User GuidesAPI ReferenceRelease NotesEnrichment APIs
Doc HomeHelp CenterLog In

Tamr Core Release Notes

These release notes describe new features, improvements, and corrected issues in each Tamr Core release.

See our Security page for the latest security updates and resources.

Tamr Core Releases

Important Information for All Releases

Upgrading Tamr Core to a New Release

Follow the upgrade instructions in the Tamr Core documentation for the version to which you are upgrading.

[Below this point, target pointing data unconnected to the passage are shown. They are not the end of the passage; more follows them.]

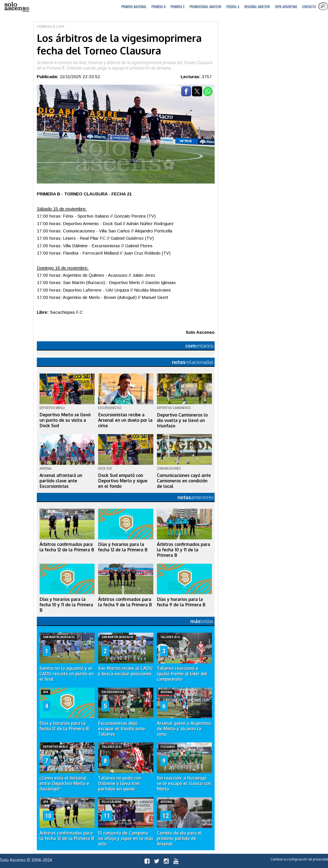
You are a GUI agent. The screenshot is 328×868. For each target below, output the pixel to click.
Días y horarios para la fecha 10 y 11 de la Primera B (66, 604)
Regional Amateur (257, 6)
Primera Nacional (134, 6)
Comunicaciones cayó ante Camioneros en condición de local (184, 480)
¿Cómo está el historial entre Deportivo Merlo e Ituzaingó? (64, 783)
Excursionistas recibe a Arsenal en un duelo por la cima (125, 420)
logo (17, 7)
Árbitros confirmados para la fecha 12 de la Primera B (67, 547)
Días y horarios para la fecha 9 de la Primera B (181, 602)
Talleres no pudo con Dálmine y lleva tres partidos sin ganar (120, 783)
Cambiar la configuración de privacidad (299, 859)
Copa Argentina (286, 6)
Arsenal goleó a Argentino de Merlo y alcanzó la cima (184, 728)
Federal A (233, 6)
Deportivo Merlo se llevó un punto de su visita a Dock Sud (65, 420)
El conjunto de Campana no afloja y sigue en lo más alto (125, 838)
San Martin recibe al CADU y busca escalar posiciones (125, 671)
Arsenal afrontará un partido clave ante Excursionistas (61, 480)
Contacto (309, 6)
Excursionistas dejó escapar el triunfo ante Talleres (121, 728)
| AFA (60, 27)
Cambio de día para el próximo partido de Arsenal (179, 838)
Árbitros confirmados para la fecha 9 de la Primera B (125, 602)
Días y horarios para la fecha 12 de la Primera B (123, 547)
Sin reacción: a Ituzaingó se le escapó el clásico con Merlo (184, 783)
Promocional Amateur (205, 6)
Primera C (177, 6)
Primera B (158, 6)
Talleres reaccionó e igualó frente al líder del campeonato (182, 674)
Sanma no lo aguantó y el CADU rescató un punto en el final (66, 674)
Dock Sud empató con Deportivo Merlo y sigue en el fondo (123, 480)
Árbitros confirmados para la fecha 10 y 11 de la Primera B (183, 550)
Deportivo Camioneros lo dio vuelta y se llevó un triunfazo (182, 420)
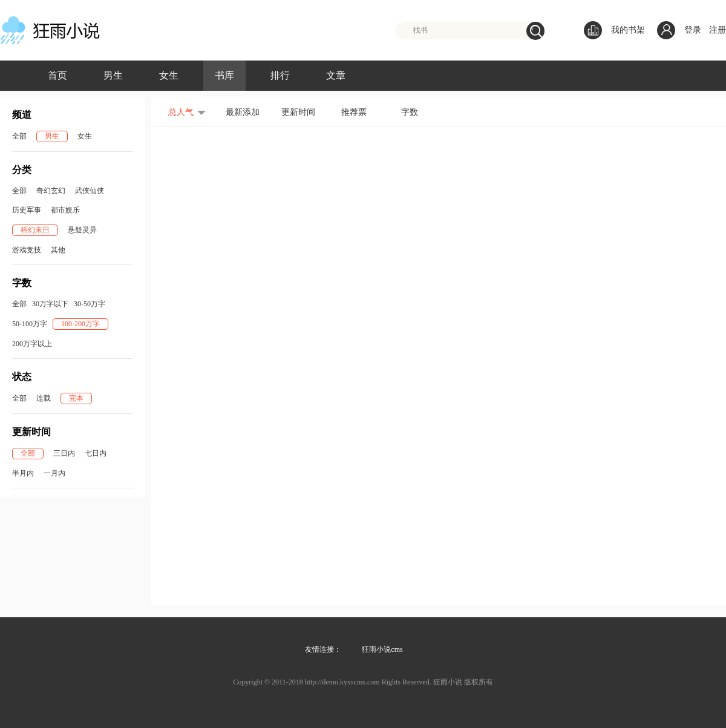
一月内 (54, 473)
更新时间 (298, 112)
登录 (693, 30)
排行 (280, 75)
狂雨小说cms (382, 649)
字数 (410, 112)
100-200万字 (80, 324)
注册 (718, 30)
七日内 (96, 453)
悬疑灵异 (82, 230)
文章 (336, 75)
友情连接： (323, 649)
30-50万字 (90, 304)
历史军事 (27, 210)
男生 (113, 75)
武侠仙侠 (90, 191)
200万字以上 (32, 344)
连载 (44, 398)
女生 (169, 75)
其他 (58, 250)
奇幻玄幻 (51, 191)
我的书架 (614, 30)
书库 (224, 75)
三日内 (64, 453)
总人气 (181, 112)
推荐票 (354, 112)
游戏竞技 (27, 250)
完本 (76, 398)
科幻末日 (35, 230)
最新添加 (243, 112)
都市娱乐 (65, 210)
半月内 (23, 473)
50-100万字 (30, 324)
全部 (19, 136)
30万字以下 (50, 304)
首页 (57, 75)
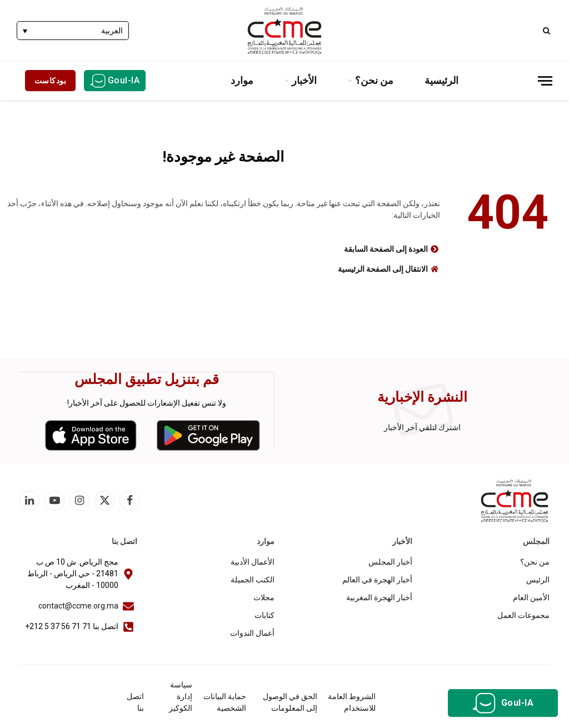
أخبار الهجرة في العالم (377, 579)
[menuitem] (73, 30)
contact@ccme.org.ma (78, 605)
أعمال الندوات (252, 632)
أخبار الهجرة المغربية (379, 597)
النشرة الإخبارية (422, 396)
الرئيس (538, 579)
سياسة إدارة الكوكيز (181, 696)
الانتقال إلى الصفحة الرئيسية (383, 269)
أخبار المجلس (390, 561)
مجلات (264, 597)
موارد (242, 80)
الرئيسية (441, 80)
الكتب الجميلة (252, 579)
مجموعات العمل (523, 615)
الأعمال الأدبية (252, 561)
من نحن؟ (374, 80)
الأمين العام (531, 597)
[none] (73, 30)
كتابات (264, 615)
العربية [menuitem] (112, 31)
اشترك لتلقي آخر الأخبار (422, 427)
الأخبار (304, 80)
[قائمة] (545, 81)
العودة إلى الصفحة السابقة (386, 249)
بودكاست (50, 81)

If the version to which you are upgrading has patch releases, Tamr strongly recommends installing the latest patch to ensure you have the latest fixes and security enhancements.

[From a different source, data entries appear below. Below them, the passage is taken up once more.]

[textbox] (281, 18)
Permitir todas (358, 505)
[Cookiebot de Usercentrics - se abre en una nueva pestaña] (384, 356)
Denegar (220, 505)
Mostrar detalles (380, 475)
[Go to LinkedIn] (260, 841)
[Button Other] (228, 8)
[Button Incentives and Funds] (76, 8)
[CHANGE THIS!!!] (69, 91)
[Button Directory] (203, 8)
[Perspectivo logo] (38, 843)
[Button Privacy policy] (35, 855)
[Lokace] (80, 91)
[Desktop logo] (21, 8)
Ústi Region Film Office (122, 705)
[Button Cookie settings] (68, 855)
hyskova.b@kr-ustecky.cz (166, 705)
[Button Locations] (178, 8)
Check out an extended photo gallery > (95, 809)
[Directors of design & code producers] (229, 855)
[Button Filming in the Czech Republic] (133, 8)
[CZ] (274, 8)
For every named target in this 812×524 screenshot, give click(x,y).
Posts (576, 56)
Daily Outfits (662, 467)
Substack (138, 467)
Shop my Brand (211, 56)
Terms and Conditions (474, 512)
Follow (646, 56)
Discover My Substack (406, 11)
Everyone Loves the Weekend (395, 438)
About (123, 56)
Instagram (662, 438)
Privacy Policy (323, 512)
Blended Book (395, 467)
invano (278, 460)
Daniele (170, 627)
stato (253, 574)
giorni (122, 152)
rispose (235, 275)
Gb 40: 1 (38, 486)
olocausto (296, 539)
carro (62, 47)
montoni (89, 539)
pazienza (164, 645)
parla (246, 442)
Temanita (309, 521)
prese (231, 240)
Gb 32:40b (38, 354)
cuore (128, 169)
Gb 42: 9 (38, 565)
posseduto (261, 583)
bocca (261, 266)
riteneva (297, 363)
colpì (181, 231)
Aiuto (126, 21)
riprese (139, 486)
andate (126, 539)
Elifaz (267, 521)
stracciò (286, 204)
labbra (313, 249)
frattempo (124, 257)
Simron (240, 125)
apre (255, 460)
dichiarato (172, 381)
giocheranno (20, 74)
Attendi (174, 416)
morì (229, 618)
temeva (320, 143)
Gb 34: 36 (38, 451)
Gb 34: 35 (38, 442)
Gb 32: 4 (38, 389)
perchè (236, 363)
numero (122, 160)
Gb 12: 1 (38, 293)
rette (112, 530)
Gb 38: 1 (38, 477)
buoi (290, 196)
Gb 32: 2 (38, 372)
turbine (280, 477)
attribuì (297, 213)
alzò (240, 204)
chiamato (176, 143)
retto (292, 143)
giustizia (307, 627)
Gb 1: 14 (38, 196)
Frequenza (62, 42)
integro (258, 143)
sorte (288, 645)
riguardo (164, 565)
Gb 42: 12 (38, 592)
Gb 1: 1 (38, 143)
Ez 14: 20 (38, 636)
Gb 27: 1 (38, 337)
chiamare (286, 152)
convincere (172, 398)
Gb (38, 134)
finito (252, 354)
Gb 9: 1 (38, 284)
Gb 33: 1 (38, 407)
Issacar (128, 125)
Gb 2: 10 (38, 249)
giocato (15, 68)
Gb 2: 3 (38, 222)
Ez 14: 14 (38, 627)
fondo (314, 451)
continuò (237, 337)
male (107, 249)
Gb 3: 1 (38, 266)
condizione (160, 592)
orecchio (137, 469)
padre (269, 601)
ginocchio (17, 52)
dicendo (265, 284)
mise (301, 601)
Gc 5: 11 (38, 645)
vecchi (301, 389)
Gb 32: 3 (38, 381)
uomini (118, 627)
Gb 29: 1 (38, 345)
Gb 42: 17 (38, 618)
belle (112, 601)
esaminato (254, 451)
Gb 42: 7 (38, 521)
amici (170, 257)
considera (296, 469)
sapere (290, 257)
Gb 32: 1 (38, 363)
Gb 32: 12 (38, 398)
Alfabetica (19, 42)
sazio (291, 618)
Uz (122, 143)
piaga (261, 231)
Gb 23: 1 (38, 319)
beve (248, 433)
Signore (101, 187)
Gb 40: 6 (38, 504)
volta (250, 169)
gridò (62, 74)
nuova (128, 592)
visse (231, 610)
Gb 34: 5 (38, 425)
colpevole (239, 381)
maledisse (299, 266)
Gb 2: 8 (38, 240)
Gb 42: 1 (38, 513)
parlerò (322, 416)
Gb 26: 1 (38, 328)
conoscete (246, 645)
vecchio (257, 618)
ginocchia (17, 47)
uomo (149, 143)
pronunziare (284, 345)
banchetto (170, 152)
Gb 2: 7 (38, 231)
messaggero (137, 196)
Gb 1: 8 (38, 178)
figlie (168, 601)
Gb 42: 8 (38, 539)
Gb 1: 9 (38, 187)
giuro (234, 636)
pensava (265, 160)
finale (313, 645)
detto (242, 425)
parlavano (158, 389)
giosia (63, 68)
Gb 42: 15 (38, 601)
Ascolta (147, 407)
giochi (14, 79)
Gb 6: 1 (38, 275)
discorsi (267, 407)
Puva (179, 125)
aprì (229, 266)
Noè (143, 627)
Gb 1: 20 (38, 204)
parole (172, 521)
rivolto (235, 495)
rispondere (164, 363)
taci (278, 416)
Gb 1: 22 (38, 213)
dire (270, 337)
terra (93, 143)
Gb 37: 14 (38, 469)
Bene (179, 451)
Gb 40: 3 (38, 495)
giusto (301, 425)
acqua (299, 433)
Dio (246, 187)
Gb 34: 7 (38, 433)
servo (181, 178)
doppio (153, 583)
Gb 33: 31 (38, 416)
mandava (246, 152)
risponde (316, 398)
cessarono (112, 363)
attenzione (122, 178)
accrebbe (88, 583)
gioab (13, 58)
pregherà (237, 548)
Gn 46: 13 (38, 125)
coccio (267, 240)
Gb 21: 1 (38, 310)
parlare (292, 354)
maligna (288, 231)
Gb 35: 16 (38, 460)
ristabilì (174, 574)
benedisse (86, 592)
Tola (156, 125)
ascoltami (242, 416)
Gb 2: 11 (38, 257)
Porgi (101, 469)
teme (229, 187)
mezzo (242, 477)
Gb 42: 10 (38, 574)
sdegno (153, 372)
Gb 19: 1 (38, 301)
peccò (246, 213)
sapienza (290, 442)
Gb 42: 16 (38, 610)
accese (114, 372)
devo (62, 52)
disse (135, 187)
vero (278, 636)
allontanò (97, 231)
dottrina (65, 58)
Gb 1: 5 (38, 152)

Depending on the version from which you are upgrading, you may need to install required checkpoint releases as part of your upgrade path.

Required Checkpoint Releases

When you upgrade Tamr Core, you must upgrade to each of the intervening checkpoint versions before upgrading to a later version.

The following Tamr Core releases are checkpoint releases:

  • v2022.002
  • v2022.001
  • v2021.002
  • v2020.016
  • v2020.004

The upgrade utility prevents you from upgrading past a checkpoint version. For example, the following upgrade paths are allowed: v2020.017 -> v2021.002, v2021.001 -> v2021.002. These upgrade paths are prevented: v2020.016 -> v2021.003, v2019.019 -> v2021.002.

Installing Patch Releases

For every software release version that has a patch, Tamr strongly recommends that you upgrade to the most recent patch. To install the most recent patch, follow the upgrade instructions and supply the version number of the patch as the version for your upgrade.

If you want to upgrade directly to a patched version, specify the --skipCheckpointReleaseValidation flag when installing Tamr Core. For information, see Upgrading.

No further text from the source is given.